### Entries supplied

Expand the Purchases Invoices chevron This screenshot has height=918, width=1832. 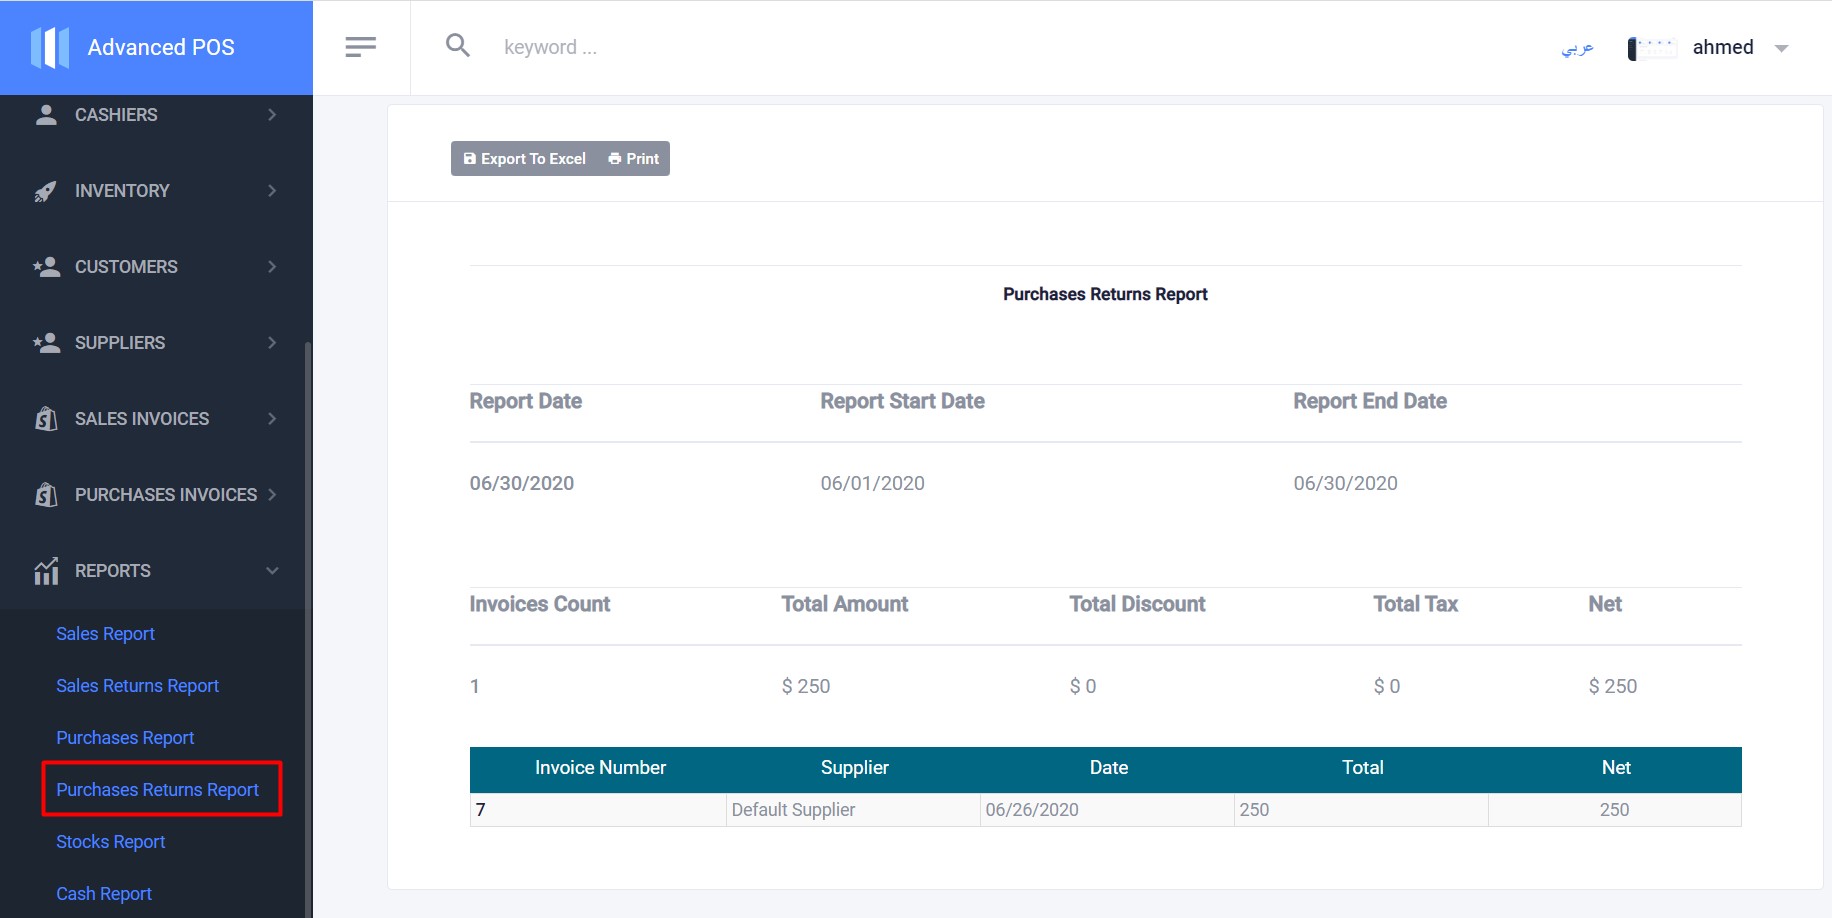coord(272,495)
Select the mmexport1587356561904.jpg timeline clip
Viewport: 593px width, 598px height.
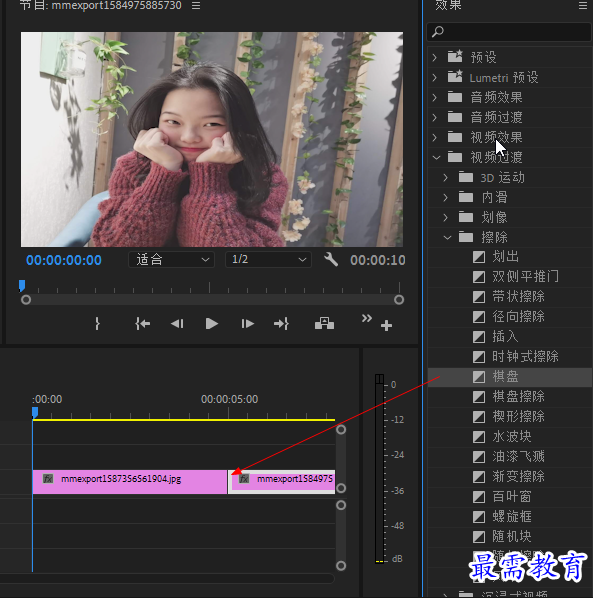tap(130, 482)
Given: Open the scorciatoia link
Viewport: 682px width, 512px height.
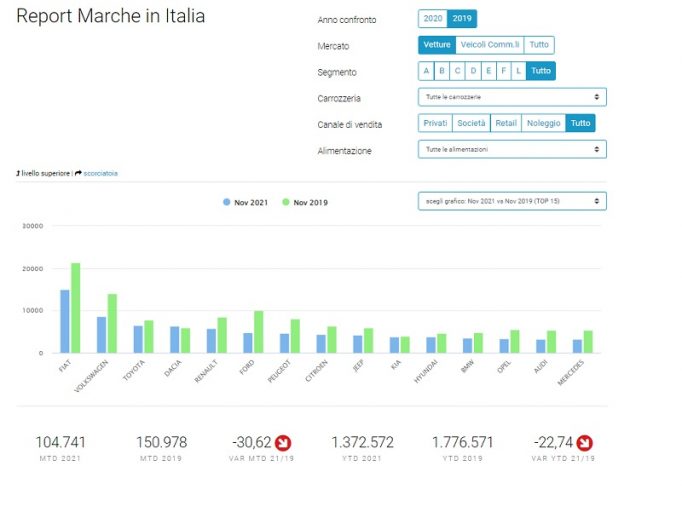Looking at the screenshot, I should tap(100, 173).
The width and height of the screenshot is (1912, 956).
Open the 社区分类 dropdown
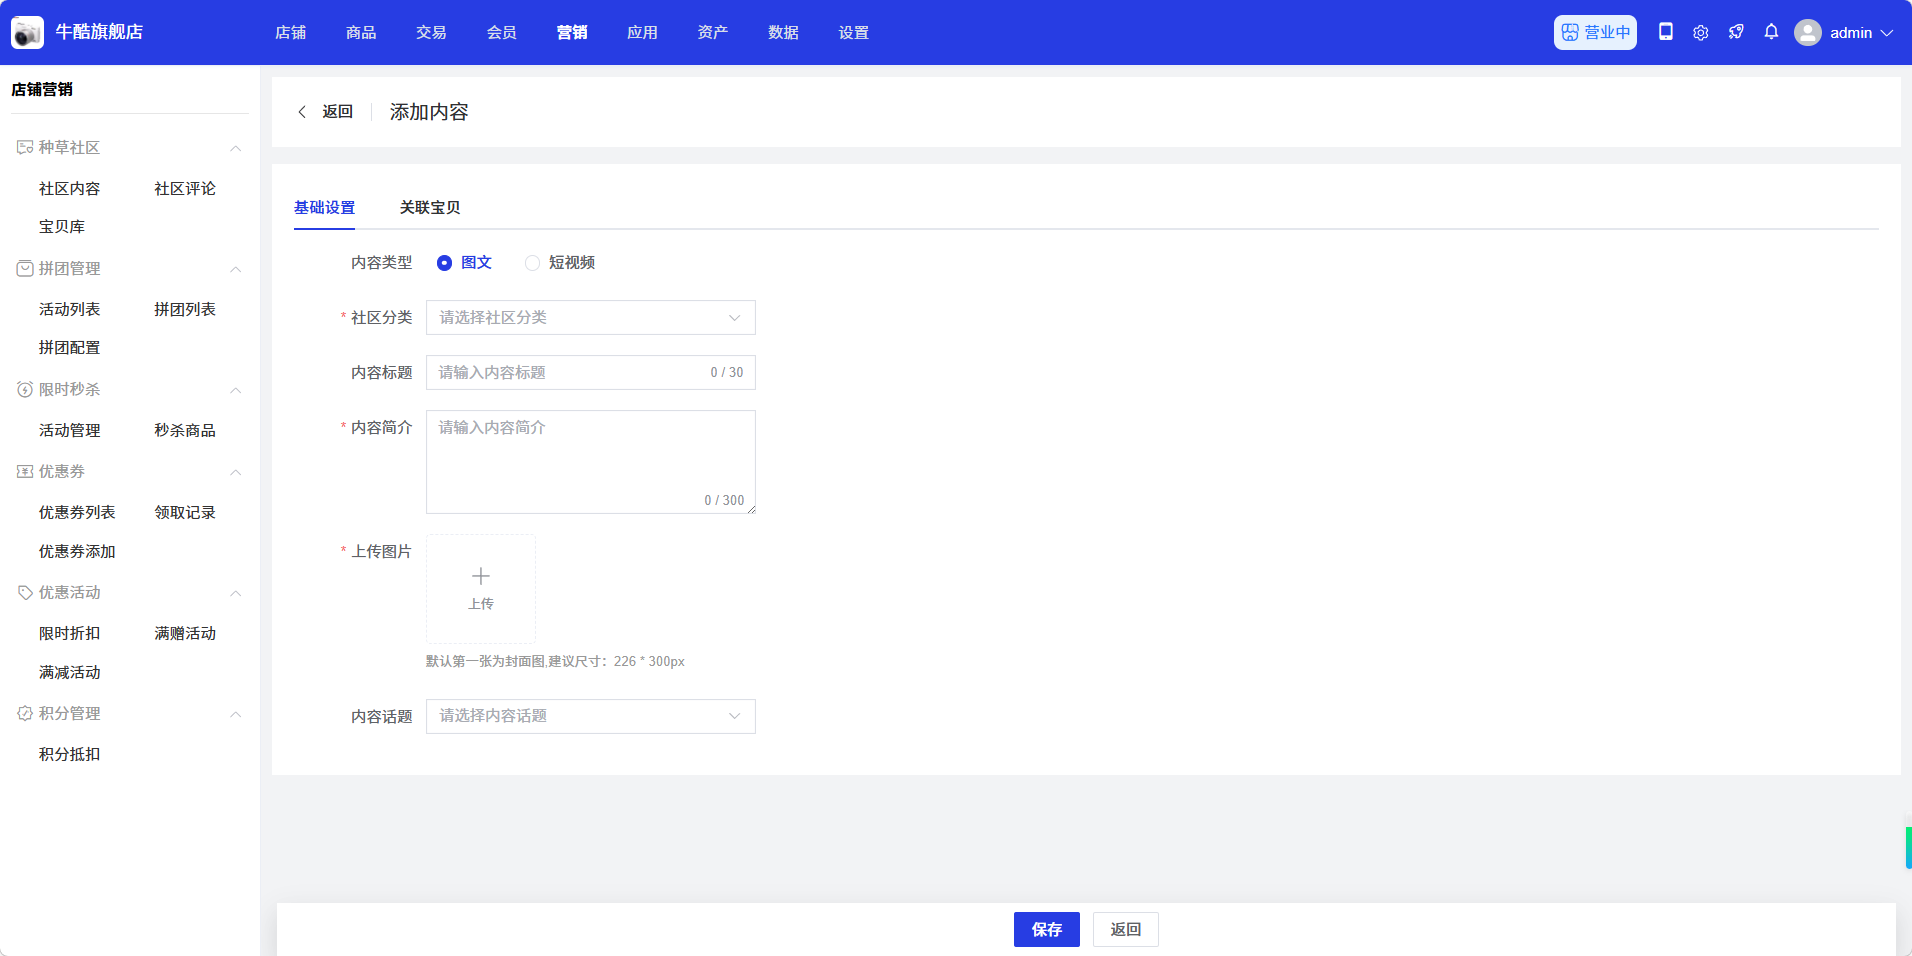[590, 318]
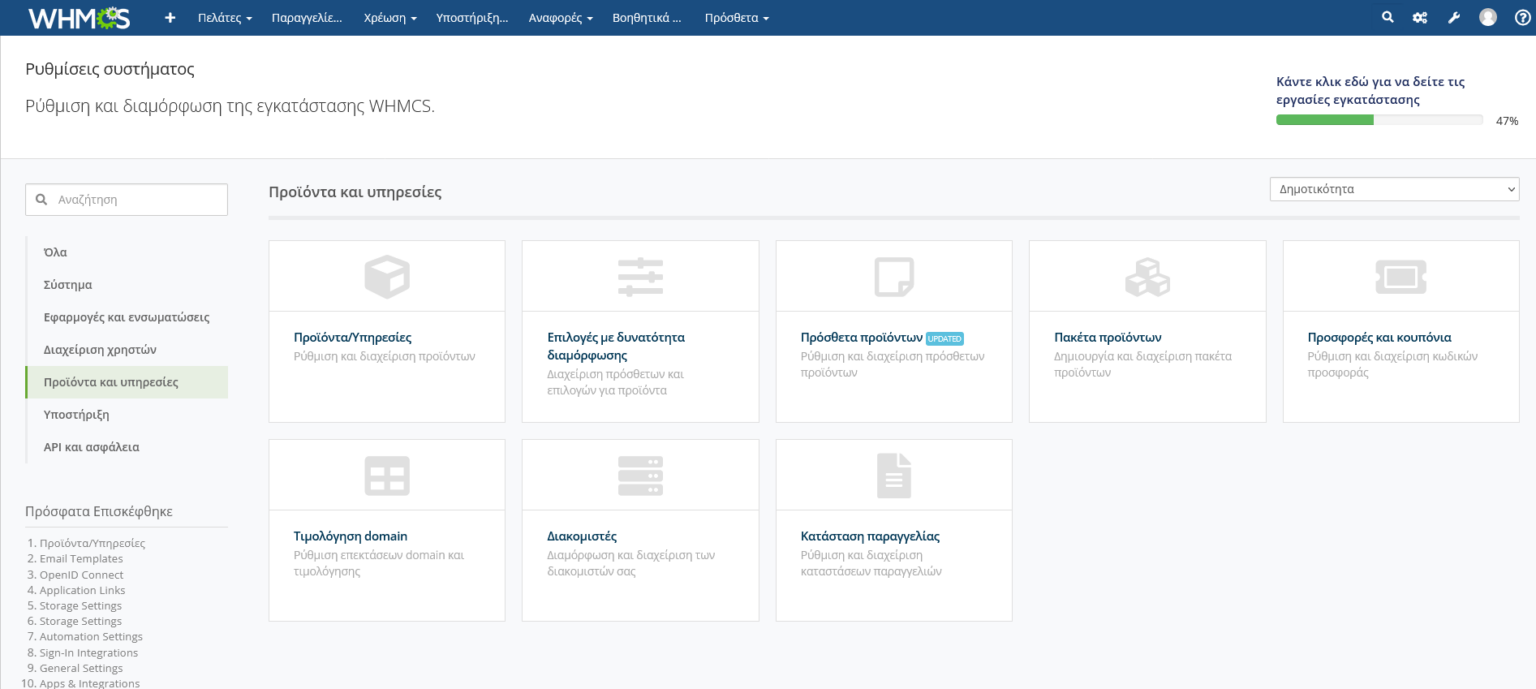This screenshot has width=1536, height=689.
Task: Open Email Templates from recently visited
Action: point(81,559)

### What to work on
Quote the material above exactly, from the line holding "The width and" through its last line, including both. Omit the pictures.

### Completed exercise
The width and height of the screenshot is (1912, 956).
Open the 社区分类 dropdown
[590, 318]
This screenshot has width=1536, height=689.
Task: Open Email Templates from recently visited
Action: point(81,559)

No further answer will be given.